Reckitt’s restructuring plan falls somewhere in between. In a world in which consumer conglomerates are falling out of favour, it suffers from a steeper discount than most — made worse by litigation risk on Mead Johnson, the infant nutrition unit acquired in a disastrous 2017 deal which shareholders had wanted sold.

With the arrival of new chair Jeremy Darroch, Reckitt has taken the eminently sensible step of putting the baby formula division, plus low-growth home care products including Cillit Bang and Airwick Air Fresheners, on the block. Taken together, these accounted for about 30 per cent of Reckitt’s £14.6bn of sales last year.

Yet the group has shied away from pursuing an all-out break up. It will keep its “power brands” — across health, hygiene and home — together, in a higher-growth, higher-margin business with £10.3bn of revenues. The hope, it seems, is that the combination of disposal proceeds, plus a higher rating for Reckitt’s new, sleeker and faster-growing mini-conglomerate, will unlock enough value to avoid shareholders pushing for more radical changes. 
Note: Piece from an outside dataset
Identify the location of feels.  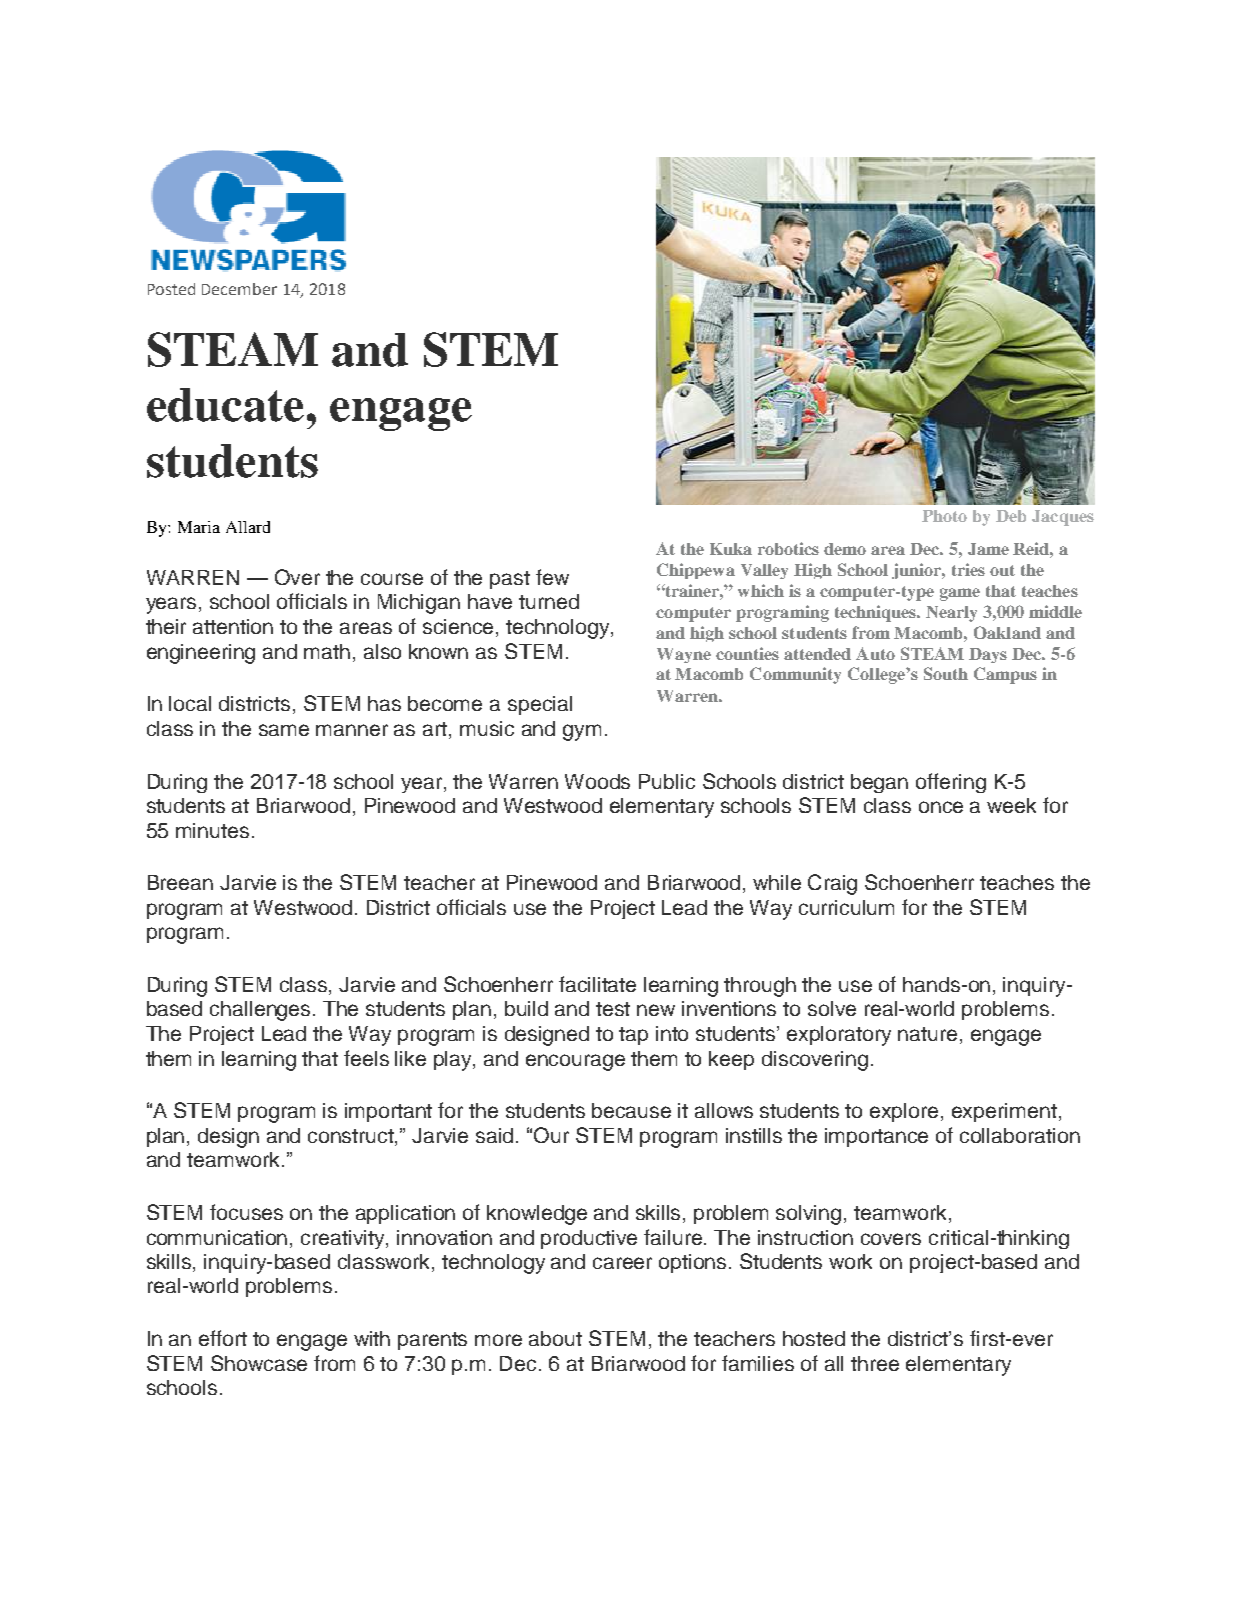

On paper, that makes some sense. A back-of-the-envelope calculation suggests there is plenty to play for. Core Reckitt — made up of the likes of Nurofen, Durex, Dettol and Finish — made something like £2.8bn of ebitda in 2023, thinks Iain Simpson from Barclays. Put that on a multiple of 15 times — a 12 per cent discount to Procter & Gamble — and it could be worth about £40bn, equivalent to the whole of Reckitt’s enterprise value today. Add in £10bn for the two businesses that Reckitt is looking to shed, and subtract net debt, for a 30 per cent-plus potential uplift in the stock. 

But spreadsheets are easy to populate and restructurings are harder to do. The lower-growth homecare business might be attractive to a private equity buyer but a sale of infant nutrition will be complicated by legal liabilities. The added risk, as always, is that the excitement of corporate action distracts managers from the day-to-day running of the business. 

Reckitt’s promised plans at least give shareholders the hope of upside to come. But the company’s operational performance has also left something to be desired. If this refresh or its power brands falter, it will face renewed calls for a more radical overhaul.